▽

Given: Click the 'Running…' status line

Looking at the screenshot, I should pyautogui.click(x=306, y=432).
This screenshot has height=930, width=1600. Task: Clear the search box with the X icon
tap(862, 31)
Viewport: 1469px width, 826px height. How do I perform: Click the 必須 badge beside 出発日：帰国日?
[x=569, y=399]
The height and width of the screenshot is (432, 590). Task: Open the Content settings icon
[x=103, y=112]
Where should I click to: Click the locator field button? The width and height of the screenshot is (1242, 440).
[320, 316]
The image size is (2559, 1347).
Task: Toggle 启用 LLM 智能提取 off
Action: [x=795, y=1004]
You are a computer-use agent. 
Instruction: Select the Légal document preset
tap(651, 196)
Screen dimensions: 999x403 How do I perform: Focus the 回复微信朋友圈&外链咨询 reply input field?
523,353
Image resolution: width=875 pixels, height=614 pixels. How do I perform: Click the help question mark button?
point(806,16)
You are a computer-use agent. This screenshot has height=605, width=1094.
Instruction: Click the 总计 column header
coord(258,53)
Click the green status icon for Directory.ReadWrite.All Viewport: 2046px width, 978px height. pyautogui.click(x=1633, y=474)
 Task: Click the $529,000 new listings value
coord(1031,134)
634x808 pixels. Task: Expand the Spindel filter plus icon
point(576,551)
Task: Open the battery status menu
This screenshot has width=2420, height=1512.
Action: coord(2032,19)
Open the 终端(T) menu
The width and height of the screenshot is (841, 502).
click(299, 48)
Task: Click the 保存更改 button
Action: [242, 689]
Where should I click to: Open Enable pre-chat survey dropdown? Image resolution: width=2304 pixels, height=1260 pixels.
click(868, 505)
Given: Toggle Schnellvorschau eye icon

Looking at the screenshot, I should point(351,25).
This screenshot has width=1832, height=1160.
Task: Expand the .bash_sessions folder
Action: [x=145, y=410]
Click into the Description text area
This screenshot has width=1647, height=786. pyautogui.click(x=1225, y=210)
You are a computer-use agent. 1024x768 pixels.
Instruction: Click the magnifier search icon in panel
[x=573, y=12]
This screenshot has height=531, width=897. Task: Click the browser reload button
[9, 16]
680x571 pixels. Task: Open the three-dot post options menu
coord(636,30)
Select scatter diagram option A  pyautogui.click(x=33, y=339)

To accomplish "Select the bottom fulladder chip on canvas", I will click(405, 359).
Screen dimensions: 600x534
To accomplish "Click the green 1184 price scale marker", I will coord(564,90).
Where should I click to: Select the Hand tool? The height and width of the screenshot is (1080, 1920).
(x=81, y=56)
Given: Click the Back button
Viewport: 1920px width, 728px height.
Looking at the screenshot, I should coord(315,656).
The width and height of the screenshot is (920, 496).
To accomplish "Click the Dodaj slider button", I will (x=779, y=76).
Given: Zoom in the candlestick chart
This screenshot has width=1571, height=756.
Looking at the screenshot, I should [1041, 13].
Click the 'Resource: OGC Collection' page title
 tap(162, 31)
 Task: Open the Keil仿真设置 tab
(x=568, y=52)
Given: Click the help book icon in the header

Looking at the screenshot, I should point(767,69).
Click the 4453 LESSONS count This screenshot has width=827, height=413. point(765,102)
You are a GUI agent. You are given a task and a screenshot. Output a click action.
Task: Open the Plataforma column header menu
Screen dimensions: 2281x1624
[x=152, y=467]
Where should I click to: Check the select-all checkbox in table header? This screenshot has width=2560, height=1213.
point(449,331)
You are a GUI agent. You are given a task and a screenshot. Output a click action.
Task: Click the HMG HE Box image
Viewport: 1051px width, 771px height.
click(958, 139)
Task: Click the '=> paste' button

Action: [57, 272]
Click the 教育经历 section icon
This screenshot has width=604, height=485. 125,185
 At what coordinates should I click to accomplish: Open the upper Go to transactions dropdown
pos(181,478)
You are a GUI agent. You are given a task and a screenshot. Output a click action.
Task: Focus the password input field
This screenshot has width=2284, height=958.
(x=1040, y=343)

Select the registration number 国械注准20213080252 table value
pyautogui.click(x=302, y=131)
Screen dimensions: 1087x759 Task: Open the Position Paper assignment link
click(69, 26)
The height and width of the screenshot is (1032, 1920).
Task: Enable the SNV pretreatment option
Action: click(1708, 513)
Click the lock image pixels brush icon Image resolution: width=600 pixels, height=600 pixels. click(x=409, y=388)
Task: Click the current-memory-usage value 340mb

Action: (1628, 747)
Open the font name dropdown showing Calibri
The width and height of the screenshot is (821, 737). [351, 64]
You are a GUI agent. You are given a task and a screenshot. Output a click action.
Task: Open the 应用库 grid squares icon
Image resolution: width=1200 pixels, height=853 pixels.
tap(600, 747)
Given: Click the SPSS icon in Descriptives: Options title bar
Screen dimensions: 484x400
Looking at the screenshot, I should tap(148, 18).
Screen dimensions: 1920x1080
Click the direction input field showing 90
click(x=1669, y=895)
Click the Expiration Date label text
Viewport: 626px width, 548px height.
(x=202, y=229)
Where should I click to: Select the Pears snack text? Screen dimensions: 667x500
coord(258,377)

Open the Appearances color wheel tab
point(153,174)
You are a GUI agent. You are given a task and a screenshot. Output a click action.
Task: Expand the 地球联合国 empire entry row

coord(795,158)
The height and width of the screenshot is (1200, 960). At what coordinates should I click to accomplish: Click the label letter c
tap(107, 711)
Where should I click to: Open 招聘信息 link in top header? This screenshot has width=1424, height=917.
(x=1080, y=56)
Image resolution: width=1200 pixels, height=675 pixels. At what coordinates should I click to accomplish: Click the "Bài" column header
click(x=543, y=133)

△

- _What to work on_
Reproduce all of the lines above with no changes.

- _Answer for the task_
Given: Click the 'Running…' status line

Looking at the screenshot, I should pyautogui.click(x=306, y=432).
This screenshot has height=930, width=1600. Task: Clear the search box with the X icon
tap(862, 31)
Viewport: 1469px width, 826px height. How do I perform: Click the 必須 badge beside 出発日：帰国日?
[x=569, y=399]
The height and width of the screenshot is (432, 590). Task: Open the Content settings icon
[x=103, y=112]
Where should I click to: Click the locator field button? The width and height of the screenshot is (1242, 440).
[320, 316]
The image size is (2559, 1347).
Task: Toggle 启用 LLM 智能提取 off
Action: [x=795, y=1004]
You are a computer-use agent. 
Instruction: Select the Légal document preset
tap(651, 196)
Screen dimensions: 999x403 How do I perform: Focus the 回复微信朋友圈&外链咨询 reply input field?
523,353
Image resolution: width=875 pixels, height=614 pixels. How do I perform: Click the help question mark button?
point(806,16)
You are a computer-use agent. This screenshot has height=605, width=1094.
Instruction: Click the 总计 column header
coord(258,53)
Click the green status icon for Directory.ReadWrite.All Viewport: 2046px width, 978px height. pyautogui.click(x=1633, y=474)
 Task: Click the $529,000 new listings value
coord(1031,134)
634x808 pixels. Task: Expand the Spindel filter plus icon
point(576,551)
Task: Open the battery status menu
This screenshot has width=2420, height=1512.
Action: coord(2032,19)
Open the 终端(T) menu
The width and height of the screenshot is (841, 502).
click(299, 48)
Task: Click the 保存更改 button
Action: [242, 689]
Where should I click to: Open Enable pre-chat survey dropdown? Image resolution: width=2304 pixels, height=1260 pixels.
click(868, 505)
Given: Toggle Schnellvorschau eye icon

Looking at the screenshot, I should point(351,25).
This screenshot has width=1832, height=1160.
Task: Expand the .bash_sessions folder
Action: [x=145, y=410]
Click into the Description text area
This screenshot has width=1647, height=786. pyautogui.click(x=1225, y=210)
You are a computer-use agent. 1024x768 pixels.
Instruction: Click the magnifier search icon in panel
[x=573, y=12]
This screenshot has height=531, width=897. Task: Click the browser reload button
[9, 16]
680x571 pixels. Task: Open the three-dot post options menu
coord(636,30)
Select scatter diagram option A  pyautogui.click(x=33, y=339)

To accomplish "Select the bottom fulladder chip on canvas", I will click(405, 359).
Screen dimensions: 600x534
To accomplish "Click the green 1184 price scale marker", I will coord(564,90).
Where should I click to: Select the Hand tool? The height and width of the screenshot is (1080, 1920).
(x=81, y=56)
Given: Click the Back button
Viewport: 1920px width, 728px height.
Looking at the screenshot, I should coord(315,656).
The width and height of the screenshot is (920, 496).
To accomplish "Click the Dodaj slider button", I will (x=779, y=76).
Given: Zoom in the candlestick chart
This screenshot has width=1571, height=756.
Looking at the screenshot, I should [1041, 13].
Click the 'Resource: OGC Collection' page title
 tap(162, 31)
 Task: Open the Keil仿真设置 tab
(x=568, y=52)
Given: Click the help book icon in the header

Looking at the screenshot, I should point(767,69).
Click the 4453 LESSONS count This screenshot has width=827, height=413. point(765,102)
You are a GUI agent. You are given a task and a screenshot. Output a click action.
Task: Open the Plataforma column header menu
Screen dimensions: 2281x1624
[x=152, y=467]
Where should I click to: Check the select-all checkbox in table header? This screenshot has width=2560, height=1213.
point(449,331)
You are a GUI agent. You are given a task and a screenshot. Output a click action.
Task: Click the HMG HE Box image
Viewport: 1051px width, 771px height.
click(958, 139)
Task: Click the '=> paste' button

Action: [57, 272]
Click the 教育经历 section icon
This screenshot has width=604, height=485. 125,185
 At what coordinates should I click to accomplish: Open the upper Go to transactions dropdown
pos(181,478)
You are a GUI agent. You are given a task and a screenshot. Output a click action.
Task: Focus the password input field
This screenshot has width=2284, height=958.
(x=1040, y=343)

Select the registration number 国械注准20213080252 table value
pyautogui.click(x=302, y=131)
Screen dimensions: 1087x759 Task: Open the Position Paper assignment link
click(69, 26)
The height and width of the screenshot is (1032, 1920).
Task: Enable the SNV pretreatment option
Action: click(1708, 513)
Click the lock image pixels brush icon Image resolution: width=600 pixels, height=600 pixels. click(x=409, y=388)
Task: Click the current-memory-usage value 340mb

Action: (1628, 747)
Open the font name dropdown showing Calibri
The width and height of the screenshot is (821, 737). [351, 64]
You are a GUI agent. You are given a task and a screenshot. Output a click action.
Task: Open the 应用库 grid squares icon
Image resolution: width=1200 pixels, height=853 pixels.
tap(600, 747)
Given: Click the SPSS icon in Descriptives: Options title bar
Screen dimensions: 484x400
Looking at the screenshot, I should tap(148, 18).
Screen dimensions: 1920x1080
Click the direction input field showing 90
click(x=1669, y=895)
Click the Expiration Date label text
Viewport: 626px width, 548px height.
(x=202, y=229)
Where should I click to: Select the Pears snack text? Screen dimensions: 667x500
coord(258,377)

Open the Appearances color wheel tab
point(153,174)
You are a GUI agent. You are given a task and a screenshot. Output a click action.
Task: Expand the 地球联合国 empire entry row

coord(795,158)
The height and width of the screenshot is (1200, 960). At what coordinates should I click to accomplish: Click the label letter c
tap(107, 711)
Where should I click to: Open 招聘信息 link in top header? This screenshot has width=1424, height=917.
(x=1080, y=56)
Image resolution: width=1200 pixels, height=675 pixels. At what coordinates should I click to accomplish: Click the "Bài" column header
click(x=543, y=133)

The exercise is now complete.